R language Nonlinear least two times

When simulating real-world data for regression analysis, we observe that, in rare cases, the equations of the model are linear equations that give linear graphs. M ost of the time, the equations of real-world data models involve higher degrees of mathematical functions, such as the exponent of 3 or the sin function. I n this case, the diagram of the model gives the curve instead of the line. T he purpose of linear and nonlinear regression is to adjust the values of model parameters to find the line or curve closest to your data. W hen we find these values, we will be able to estimate the response variable with good accuracy.

In the least square regression, we build a regression model in which the sum of the vertical distances from different points of the regression curve is minimized. W e usually start with the defined model and assume some values of the coefficient. T hen we apply the nls() function of the R language to get a more accurate value and confidence interval.

Grammar

The basic syntax for creating nonlinear least-multiplier tests in the R language is -

nls(formula, data, start)

The following is a description of the parameters used -

• Formula is a nonlinear model formula that includes variables and parameters.

• data is a data frame used to calculate variables in formulas.

• Start is a named list or named number vector for a start estimate.

Cases

We will consider a nonlinear model that assumes the initial value of its coefficient. N ext, we'll see what the confidence intervals for these hypothetical values are so that we can determine how good they are in the model.

So let's consider the following equation for this purpose -

a = b1*x^2+b2

Let's assume that the initial coefficients are 1 and 3 and fit these values into the nls() function.
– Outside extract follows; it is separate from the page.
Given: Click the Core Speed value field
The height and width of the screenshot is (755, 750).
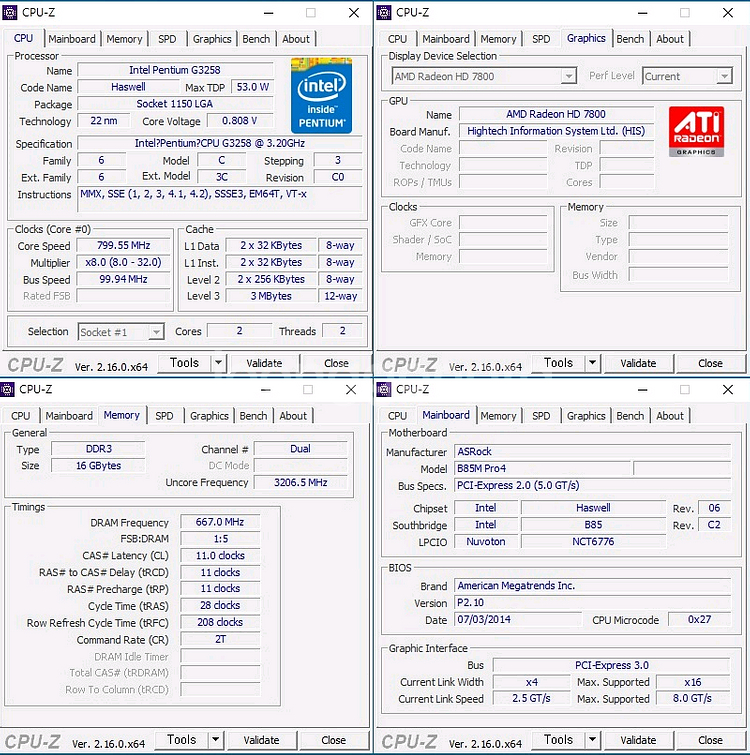Looking at the screenshot, I should [x=125, y=246].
xvalues <- c(1.6,2.1,2,2.23,3.71,3.25,3.4,3.86,1.19,2.21)
yvalues <- c(5.19,7.43,6.94,8.11,18.75,14.88,16.06,19.12,3.21,7.58)
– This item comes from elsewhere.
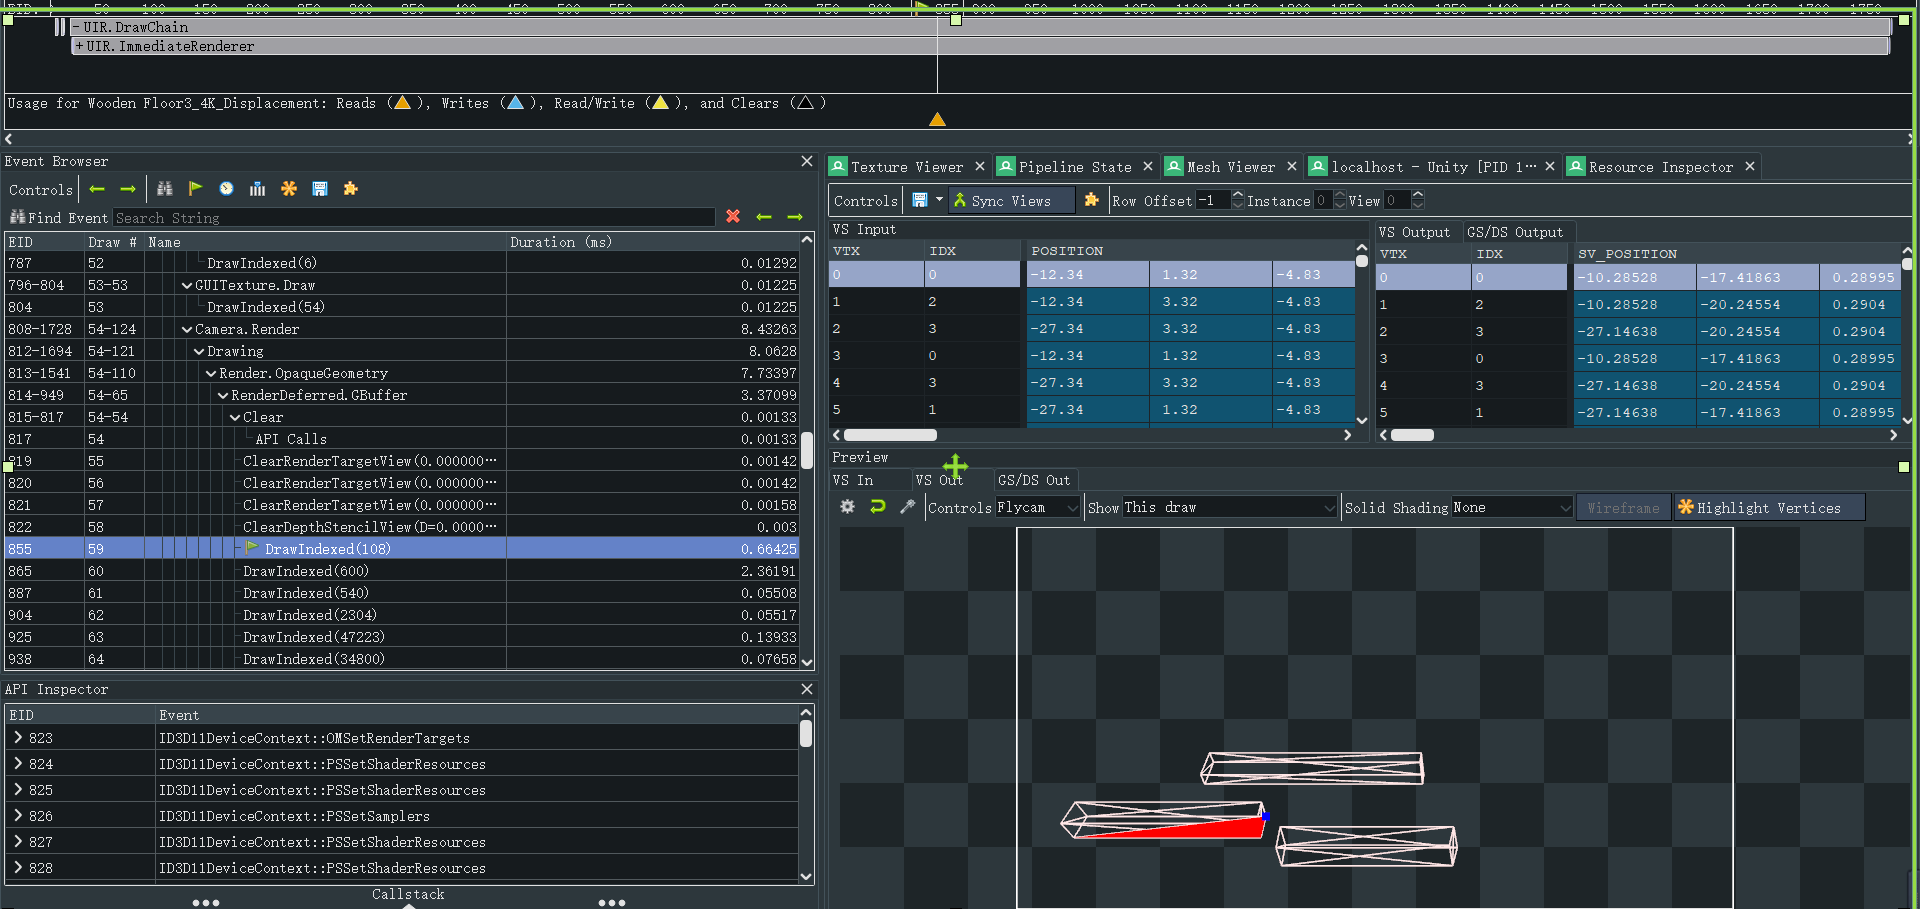Click the gear options icon in Preview

(x=847, y=507)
# Give the chart file a name.
png(file = "nls.png")


# Plot these values.
plot(xvalues,yvalues)


# Take the assumed values and fit into the model.
model <- nls(yvalues ~ b1*xvalues^2+b2,start = list(b1 = 1,b2 = 3))

# Plot the chart with new data by fitting it to a prediction from 100 data points.
new.data <- data.frame(xvalues = seq(min(xvalues),max(xvalues),len = 100))
lines(new.data$xvalues,predict(model,newdata = new.data))

# Save the file.
dev.off()

# Get the sum of the squared residuals.
print(sum(resid(model)^2))

# Get the confidence intervals on the chosen values of the coefficients.
print(confint(model))

When we execute the code above, it produces the following results -

[1] 1.081935
Waiting for profiling to be done...
       2.5%    97.5%
b1 1.137708 1.253135
b2 1.497364 2.496484

We can conclude that the value of b1 is closer to 1, while the value of b2 is closer to 2 than 3.